Docteure en psychanalyse
Freud s’inspirera de cette relation complexe pour théoriser les phénomènes croisés du transfert et du contre-transfert. Entre Jung et Freud, les relations sont aussi conflictuelles professionnellement. Et Sabina Spielrein se retrouve au coeur de leurs divergences. Leur relation triangulaire et épistolaire a été racontée au théâtre et au cinéma. On pense notamment au film A Dangerous Method, de David Cronenberg (2011) dans lequel Sabina Spielrein est campée par Keira Knightley, Carl Jung par Michael Fassbender et Sigmund Freud par Viggo Mortensen. Dans leurs échanges, les deux psychiatres nomment Sabina Spielrein « la petite » ou bien « la petite autrice ». Pourtant, cinq ans après son arrivée comme patiente, la jeune Russe, qui a appris à vivre avec sa maladie, soutient sa thèse de médecine, devenant ainsi la première femme à écrire un doctorat en psychanalyse.
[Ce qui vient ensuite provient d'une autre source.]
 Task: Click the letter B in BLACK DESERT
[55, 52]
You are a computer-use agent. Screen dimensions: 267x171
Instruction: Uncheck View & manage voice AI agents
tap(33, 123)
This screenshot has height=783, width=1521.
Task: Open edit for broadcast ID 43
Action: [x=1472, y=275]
Son titre en poche, Sabina Spielrein s’éloigne professionnellement de Jung pour se rallier à Freud, dont elle partage davantage les théories. En 1911, elle a 26 ans lorsqu’elle rejoint Vienne, où elle est l’une des premières femmes admises à la Société psychanalytique. Quand elle épouse, l’année suivante, le docteur Pavel Scheftel, Freud lui confie : « Vous voici mariée, ce qui signifie pour moi que vous êtes à moitié guérie de votre attachement névrotique à Jung. » À moitié seulement, car elle reste amoureuse de Carl Jung et tente de réconcilier leurs doctrines, sans succès.
Sabina Spielrein vit ensuite à Zurich, Lausanne et Genève, où elle est notamment l’analyste du psychologue suisse Jean Piaget. Dans ses travaux, elle s’intéresse entre autres aux psychoses schizophréniques et aux rêves. Elle développe la thèse selon laquelle la pulsion sexuelle est constituée de deux composantes contradictoires. Ainsi, dans son premier texte personnel sur « La Destruction comme cause du devenir », paru en 1912, elle décrit le désir de mort comme faisant partie de la libido. La notion de « pulsion destructive et sadique », qu’elle invente, sera reprise par Freud dans sa théorie sur la « pulsion de mort », huit années plus tard.
En 1924, Sabina Spielrein retourne dans sa ville natale, Rostov-sur-le-Don avec son mari et leurs deux filles. Elle souhaite importer la psychanalyse dans la Russie soviétique. Elle exerce comme médecin généraliste, tout en s’occupant d’enfants délinquants qu’elle traite par la psychanalyse. Un travail qui fera d’elle l’une des pionnières de cette approche des enfants et de l’analyse du développement enfantin de la psyché.
Sabina Spielrein meurt fusillée, lors du massacre par les nazis de la population juive de Rostov-sur-le-Don en août 1942. Pendant longtemps, elle est cantonnée aux notes de bas de page des publications de Freud et de Jung. En 1977, ses textes manuscrits sont découverts dans les sous-sols de l’Institut de psychologie de Genève, où elle enseigna. Sa correspondance avec le disciple et le maître sera publiée bien plus tard et constituera une trace précieuse des premiers moments de la psychanalyse. Son apport théorique considérable influença notamment les carrières de Melanie Klein, Anna Freud, Jean Piaget et Donald Winnicott.
En 2018, sa vie inspire à l’autrice Violaine Gelly la biographie intitulée La vie dérobée de Sabina Spielrein, dans laquelle elle tente de lui rendre la place qu’elle mérite, au-dessus de la bataille d’ego entre Jung et Freud.